Shares in Asian pushed back to highs not seen since 2008 during last night’s session as markets managed to post strong gains despite a week of mixed numbers out of China. The MCSI index, which is a benchmark index for Asian stock markets has recovered from a poor performance at the start of the year and back end of 2014 to trade at multi year highs, despite a week of mixed data out of the region. Today session although somewhat mixed again in Asia has managed to a positive one overall with only the Nikkei holding back on gains.

A lot of the positivity stems from yesterday’s beige book out of the US that showed, despite fears over the harsh weather seen in the US, growth in February and March remained on track. There had been fears going into the beige book number that we would see signs that the poor weather that has hampered a lot of economic data at the start of the year in the US was actually the start of an extended period of slowdown for the US economy. With most traders and markets still desperate for any news from central banks, an extended slowdown in the US would leave many looking at a push back in the timing of the US rate hike from June or September to Q1 2016. However the beige book report showed that there is still strength in the US economy in the last couple of months, and this has mainly been driven by the lower oil price. One area that has seen pretty solid gains as been the retail sales, and this is despite a moderate miss in the number earlier this week. Citing consumer savings on lower energy prices the beige book reported in February and March most areas had seen a boost in consumer based transactions.
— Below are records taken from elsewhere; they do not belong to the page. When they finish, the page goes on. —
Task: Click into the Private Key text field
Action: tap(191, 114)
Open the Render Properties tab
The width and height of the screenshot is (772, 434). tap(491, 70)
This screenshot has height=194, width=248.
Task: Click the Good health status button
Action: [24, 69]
The report last night saw the major US indices hold on to gains from the session and post strong number at the close. Today’s session is yet again another one with a lot of economic data due out for release, as well as the continued corporate readings, as earnings season continues drive on. Later this afternoon housing starts, building permits and the weekly initial jobless figures will be the main headlines in the US as well as a bit more Fed speak. This afternoon Fischer, Lockhart, Mester and Rosenberg all speak, and after yesterday’s beige book showed the slowdown at the start of the year wasn't as bad as expected all eyes will be on a hint as to when we see the rate hike. This is still a tough one for me, although I remain in the Q1 2016 camp for now, with the only reason I see for Janet Yellen to move rates sooner rather than later being the reliance on the major markets and the potential market impact of leaving them low for too long.

At the close in Europe yesterday the FTSE had yet again set a new closing high as optimism over more stimulus in China boosted sentiment. Retailers and mining stocks gave the benchmark index a boost, and the fact that we got no surprises from the ECB also left markets feeling a little better. As expected the ECB press conference was a non event, despite Mario Draghi almost being confettied to death. With the stimulus program only in its infancy we have to expect to give this time to bare fruits and until it does we can expect Mario Draghi at his press conferences to continue to reiterate the job he expects the asset purchasing program to do, rather than start to measure its effectiveness.

Ahead of the open we expect to see the FTSE100 open higher by 5 points with the German DAX higher by 4 points.